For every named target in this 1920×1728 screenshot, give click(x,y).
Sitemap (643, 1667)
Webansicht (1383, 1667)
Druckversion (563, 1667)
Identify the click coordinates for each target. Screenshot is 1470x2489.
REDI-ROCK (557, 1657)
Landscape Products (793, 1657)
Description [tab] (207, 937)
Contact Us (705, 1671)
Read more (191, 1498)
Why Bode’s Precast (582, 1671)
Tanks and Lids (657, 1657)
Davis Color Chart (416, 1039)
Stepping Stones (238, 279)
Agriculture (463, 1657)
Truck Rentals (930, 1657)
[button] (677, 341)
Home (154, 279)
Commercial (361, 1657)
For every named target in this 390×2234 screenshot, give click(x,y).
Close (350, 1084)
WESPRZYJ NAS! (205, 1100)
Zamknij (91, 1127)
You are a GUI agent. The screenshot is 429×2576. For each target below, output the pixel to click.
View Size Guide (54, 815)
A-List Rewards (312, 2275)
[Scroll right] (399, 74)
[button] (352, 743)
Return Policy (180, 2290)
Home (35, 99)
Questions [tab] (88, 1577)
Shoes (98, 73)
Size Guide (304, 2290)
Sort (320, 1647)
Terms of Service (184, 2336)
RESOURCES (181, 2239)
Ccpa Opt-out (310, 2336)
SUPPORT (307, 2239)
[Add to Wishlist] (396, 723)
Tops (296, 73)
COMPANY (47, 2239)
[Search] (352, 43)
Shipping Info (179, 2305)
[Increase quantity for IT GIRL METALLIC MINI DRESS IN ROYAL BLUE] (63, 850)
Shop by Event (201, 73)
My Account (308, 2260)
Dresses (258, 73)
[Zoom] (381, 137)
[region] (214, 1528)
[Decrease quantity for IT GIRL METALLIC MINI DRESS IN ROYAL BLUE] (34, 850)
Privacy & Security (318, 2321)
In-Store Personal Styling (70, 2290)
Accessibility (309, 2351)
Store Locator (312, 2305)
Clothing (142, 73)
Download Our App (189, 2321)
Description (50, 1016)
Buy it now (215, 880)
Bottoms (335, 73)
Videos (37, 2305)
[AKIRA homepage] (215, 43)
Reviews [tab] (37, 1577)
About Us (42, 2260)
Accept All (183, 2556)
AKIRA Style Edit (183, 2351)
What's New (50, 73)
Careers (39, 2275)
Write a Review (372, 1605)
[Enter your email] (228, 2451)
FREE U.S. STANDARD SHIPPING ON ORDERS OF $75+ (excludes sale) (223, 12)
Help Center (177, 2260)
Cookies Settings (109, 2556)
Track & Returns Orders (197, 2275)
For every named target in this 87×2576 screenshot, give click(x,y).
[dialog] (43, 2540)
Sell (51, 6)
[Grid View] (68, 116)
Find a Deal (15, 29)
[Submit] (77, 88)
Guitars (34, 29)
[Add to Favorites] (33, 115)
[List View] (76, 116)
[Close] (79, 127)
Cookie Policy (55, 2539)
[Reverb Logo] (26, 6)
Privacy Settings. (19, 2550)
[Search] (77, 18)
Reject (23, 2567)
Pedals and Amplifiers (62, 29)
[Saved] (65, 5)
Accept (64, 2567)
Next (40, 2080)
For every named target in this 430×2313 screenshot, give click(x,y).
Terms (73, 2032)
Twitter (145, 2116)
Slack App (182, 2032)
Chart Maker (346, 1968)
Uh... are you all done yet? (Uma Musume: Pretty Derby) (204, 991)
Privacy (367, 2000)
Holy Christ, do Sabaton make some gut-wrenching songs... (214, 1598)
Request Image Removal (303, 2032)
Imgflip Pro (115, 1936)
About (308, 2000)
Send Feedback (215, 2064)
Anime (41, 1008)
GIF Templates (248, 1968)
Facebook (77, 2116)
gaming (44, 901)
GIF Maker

====

## What needs to be done
Keep every word intact and transcribe the records in full.

## Written response
For every named target in this 1920×1728 screenshot, give click(x,y).
Sitemap (643, 1667)
Webansicht (1383, 1667)
Druckversion (563, 1667)
Identify the click coordinates for each target. Screenshot is 1470x2489.
REDI-ROCK (557, 1657)
Landscape Products (793, 1657)
Description [tab] (207, 937)
Contact Us (705, 1671)
Read more (191, 1498)
Why Bode’s Precast (582, 1671)
Tanks and Lids (657, 1657)
Davis Color Chart (416, 1039)
Stepping Stones (238, 279)
Agriculture (463, 1657)
Truck Rentals (930, 1657)
[button] (677, 341)
Home (154, 279)
Commercial (361, 1657)
For every named target in this 390×2234 screenshot, give click(x,y).
Close (350, 1084)
WESPRZYJ NAS! (205, 1100)
Zamknij (91, 1127)
You are a GUI agent. The screenshot is 429×2576. For each target below, output the pixel to click.
View Size Guide (54, 815)
A-List Rewards (312, 2275)
[Scroll right] (399, 74)
[button] (352, 743)
Return Policy (180, 2290)
Home (35, 99)
Questions [tab] (88, 1577)
Shoes (98, 73)
Size Guide (304, 2290)
Sort (320, 1647)
Terms of Service (184, 2336)
RESOURCES (181, 2239)
Ccpa Opt-out (310, 2336)
SUPPORT (307, 2239)
[Add to Wishlist] (396, 723)
Tops (296, 73)
COMPANY (47, 2239)
[Search] (352, 43)
Shipping Info (179, 2305)
[Increase quantity for IT GIRL METALLIC MINI DRESS IN ROYAL BLUE] (63, 850)
Shop by Event (201, 73)
My Account (308, 2260)
Dresses (258, 73)
[Zoom] (381, 137)
[region] (214, 1528)
[Decrease quantity for IT GIRL METALLIC MINI DRESS IN ROYAL BLUE] (34, 850)
Privacy & Security (318, 2321)
In-Store Personal Styling (70, 2290)
Accessibility (309, 2351)
Store Locator (312, 2305)
Clothing (142, 73)
Download Our App (189, 2321)
Description (50, 1016)
Buy it now (215, 880)
Bottoms (335, 73)
Videos (37, 2305)
[AKIRA homepage] (215, 43)
Reviews [tab] (37, 1577)
About Us (42, 2260)
Accept All (183, 2556)
AKIRA Style Edit (183, 2351)
What's New (50, 73)
Careers (39, 2275)
Write a Review (372, 1605)
[Enter your email] (228, 2451)
FREE U.S. STANDARD SHIPPING ON ORDERS OF $75+ (excludes sale) (223, 12)
Help Center (177, 2260)
Cookies Settings (109, 2556)
Track & Returns Orders (197, 2275)
For every named target in this 87×2576 screenshot, give click(x,y).
[dialog] (43, 2540)
Sell (51, 6)
[Grid View] (68, 116)
Find a Deal (15, 29)
[Submit] (77, 88)
Guitars (34, 29)
[Add to Favorites] (33, 115)
[List View] (76, 116)
[Close] (79, 127)
Cookie Policy (55, 2539)
[Reverb Logo] (26, 6)
Privacy Settings. (19, 2550)
[Search] (77, 18)
Reject (23, 2567)
Pedals and Amplifiers (62, 29)
[Saved] (65, 5)
Accept (64, 2567)
Next (40, 2080)
For every named target in this 430×2313 screenshot, give click(x,y).
Terms (73, 2032)
Twitter (145, 2116)
Slack App (182, 2032)
Chart Maker (346, 1968)
Uh... are you all done yet? (Uma Musume: Pretty Derby) (204, 991)
Privacy (367, 2000)
Holy Christ, do Sabaton make some gut-wrenching songs... (214, 1598)
Request Image Removal (303, 2032)
Imgflip Pro (115, 1936)
About (308, 2000)
Send Feedback (215, 2064)
Anime (41, 1008)
GIF Templates (248, 1968)
Facebook (77, 2116)
gaming (44, 901)
GIF Maker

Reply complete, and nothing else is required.